Ce sera bientôt le cas d’Edouard Philippe qui va bientôt être exclu du parti Les Républicains.

Faut-il être membre du parti majoritaire pour être Premier Ministre ?
Faut-il être membre du parti majoritaire pour être Premier Ministre ? © AFP / Pascal LACHENAUD

Nul besoin de revenir sur ce feuilleton navrant pour LR avec tous ses atermoiements, Edouard Philippe, très occupé à Matignon n’a même pas répondu au courrier de la direction du parti, bientôt il ne sera plus membre de LR lui qui était le premier collaborateur d’Alain Juppé en 2002 quand ce dernier avait fondé l’UMP, bientôt il ne sera plus « encarté ».

En quoi une carte en plastique changerait la donne ?

En soit non ce n'est pas un problème pour lui, à Matignon l'on est presque irrité par ce débat : « Les Français ne nous posent pas la question, ça n’intéresse que vous. En quoi cela peut l’atteindre dans l’exercice de sa fonction ».

L’entourage d’Edouard Philippe se demande même « en quoi une carte en plastique changerait la donne ». Vu comme ça, il est vrai qu'avoir la carte d’un parti n’est pas une garantie : Michel Rocard Premier ministre était bien membre du PS mais minoritaire au sein du parti et en conflit avec François Mitterrand, Edith Cresson a été massacrée par sa majorité, Manuel Valls a eu les frondeurs.

Inversement il y a bien longtemps, Michel Debré et Georges Pompidou n’étaient pas « membres » d’un parti et ils ont pu gouverner sans grande difficulté. Le vrai défi d'Edouard Philippe sera plutôt d’être le chef incontestable de la majorité parlementaire car dans les semaines à venir, il faudra tenir bon avec un agenda très lourd à l'Assemblée (les ordonnances sur le code du travail, le budget, le budget de la Sécurité sociale) qui nécessite des députés pugnaces, réactifs, bons connaisseurs des textes débattus et du règlement intérieur et bons orateurs.

Le Premier ministre aura besoin de whips comme l’on dit en Angleterre ou aux Etats-Unis mais le groupe REM est toujours en cours de structuration. Jusqu’ici Richard Ferrand a été freiné par l’enquête judiciaire, saura-t-il passer à la vitesse supérieure ? La majorité tiendra-t-elle le choc ? Pour l’instant Edouard Philippe est respecté et plutôt apprécié des députés En Marche même si ces derniers ont plus d’affection ou d’admiration pour Emmanuel Macron.

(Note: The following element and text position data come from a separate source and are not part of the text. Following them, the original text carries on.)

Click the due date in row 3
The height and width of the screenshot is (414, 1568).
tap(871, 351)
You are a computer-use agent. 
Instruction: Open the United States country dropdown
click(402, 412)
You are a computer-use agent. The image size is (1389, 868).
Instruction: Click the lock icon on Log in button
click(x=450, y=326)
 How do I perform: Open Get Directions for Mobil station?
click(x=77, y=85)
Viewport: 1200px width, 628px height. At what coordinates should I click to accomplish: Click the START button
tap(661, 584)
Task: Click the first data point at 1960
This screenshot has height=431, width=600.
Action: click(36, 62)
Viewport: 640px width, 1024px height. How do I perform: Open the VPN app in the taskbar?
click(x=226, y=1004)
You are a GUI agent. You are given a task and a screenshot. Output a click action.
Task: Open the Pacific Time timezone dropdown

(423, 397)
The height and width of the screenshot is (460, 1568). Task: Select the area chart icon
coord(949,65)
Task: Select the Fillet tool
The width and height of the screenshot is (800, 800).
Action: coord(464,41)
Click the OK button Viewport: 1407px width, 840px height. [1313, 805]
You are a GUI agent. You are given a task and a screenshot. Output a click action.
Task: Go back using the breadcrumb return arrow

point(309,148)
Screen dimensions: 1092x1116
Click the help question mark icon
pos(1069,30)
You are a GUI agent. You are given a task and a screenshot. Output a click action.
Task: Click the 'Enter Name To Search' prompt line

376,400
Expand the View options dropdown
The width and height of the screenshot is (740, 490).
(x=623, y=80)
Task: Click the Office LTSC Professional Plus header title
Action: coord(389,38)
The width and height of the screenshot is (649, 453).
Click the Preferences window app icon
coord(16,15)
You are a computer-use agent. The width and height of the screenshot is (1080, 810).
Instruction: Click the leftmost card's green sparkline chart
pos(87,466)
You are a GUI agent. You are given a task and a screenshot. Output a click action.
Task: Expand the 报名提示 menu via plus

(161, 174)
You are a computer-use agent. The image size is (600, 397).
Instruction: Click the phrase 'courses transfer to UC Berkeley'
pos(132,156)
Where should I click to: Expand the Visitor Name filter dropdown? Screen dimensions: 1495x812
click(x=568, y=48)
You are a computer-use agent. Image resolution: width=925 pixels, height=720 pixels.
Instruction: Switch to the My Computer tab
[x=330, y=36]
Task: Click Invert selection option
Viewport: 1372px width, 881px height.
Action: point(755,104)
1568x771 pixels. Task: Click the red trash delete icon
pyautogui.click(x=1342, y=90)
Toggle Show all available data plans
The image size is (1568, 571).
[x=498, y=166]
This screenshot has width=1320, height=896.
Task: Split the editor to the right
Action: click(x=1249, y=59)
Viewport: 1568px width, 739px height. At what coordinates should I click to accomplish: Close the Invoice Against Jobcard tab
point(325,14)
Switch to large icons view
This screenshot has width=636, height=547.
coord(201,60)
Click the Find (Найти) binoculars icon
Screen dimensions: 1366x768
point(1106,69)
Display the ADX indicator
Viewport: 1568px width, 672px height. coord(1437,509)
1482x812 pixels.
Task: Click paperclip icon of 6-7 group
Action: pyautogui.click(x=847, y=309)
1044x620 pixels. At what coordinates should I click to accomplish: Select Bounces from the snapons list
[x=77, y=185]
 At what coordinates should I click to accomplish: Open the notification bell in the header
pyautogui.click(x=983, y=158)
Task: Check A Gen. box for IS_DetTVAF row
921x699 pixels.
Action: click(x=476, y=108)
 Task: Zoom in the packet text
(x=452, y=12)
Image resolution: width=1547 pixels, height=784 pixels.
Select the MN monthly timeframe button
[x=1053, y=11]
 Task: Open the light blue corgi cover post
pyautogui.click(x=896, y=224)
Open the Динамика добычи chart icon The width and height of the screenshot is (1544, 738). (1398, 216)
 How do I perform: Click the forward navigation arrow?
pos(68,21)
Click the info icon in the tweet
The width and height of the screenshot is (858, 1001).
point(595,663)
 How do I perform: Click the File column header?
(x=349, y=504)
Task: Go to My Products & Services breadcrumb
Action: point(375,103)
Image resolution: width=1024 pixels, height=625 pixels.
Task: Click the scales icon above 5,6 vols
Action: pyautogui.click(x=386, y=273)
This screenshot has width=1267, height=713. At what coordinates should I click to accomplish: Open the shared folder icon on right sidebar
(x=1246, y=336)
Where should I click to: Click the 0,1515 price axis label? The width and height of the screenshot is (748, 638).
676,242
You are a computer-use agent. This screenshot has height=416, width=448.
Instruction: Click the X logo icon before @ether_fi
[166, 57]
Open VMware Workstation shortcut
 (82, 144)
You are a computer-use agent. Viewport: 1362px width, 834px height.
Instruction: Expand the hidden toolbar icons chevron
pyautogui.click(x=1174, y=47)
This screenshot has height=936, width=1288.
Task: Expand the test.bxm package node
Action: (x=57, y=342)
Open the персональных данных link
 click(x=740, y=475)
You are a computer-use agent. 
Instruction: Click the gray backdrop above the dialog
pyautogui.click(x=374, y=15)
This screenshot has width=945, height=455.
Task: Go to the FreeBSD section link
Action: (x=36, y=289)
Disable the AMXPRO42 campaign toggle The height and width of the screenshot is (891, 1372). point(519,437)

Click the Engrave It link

Voilà donc posé un double-défi à la majorité : faire émerger ces députés whips et qu'Edouard Philippe - sans grand réseau au sein de la majorité, sans compagnons politiques avec des années de militantisme en commun - s'impose comme le chef nature de la majorité.

Des amis peu utiles pour le moment

Pourtant, Edouard Philippe a de vrais amis, politiques et personnels au sein de l'Assemblée. Sauf que ces derniers ont encore bien du mal à se situer : ce sont ces Constructifs de droite conduits par Thierry Solère et Franck Riester. Eux aussi risquent d’être exclus de LR ; globalement ils soutiennent le gouvernement mais formellement ils sont enregistrés dans groupe d'opposition !

Par ailleurs, il n'y a que 26 députés Constructifs pas toujours d’accord entre eux qui n’ont pas vraiment affaibli le groupe LR. Pour l'instant, ils ne font pas figure de groupe « philippiste » ou « philippien » alors que François Bayrou dispose de 47 députés MODEM bel et bien inscrits dans la majorité. Cet automne sera un test pour Edouard Philippe.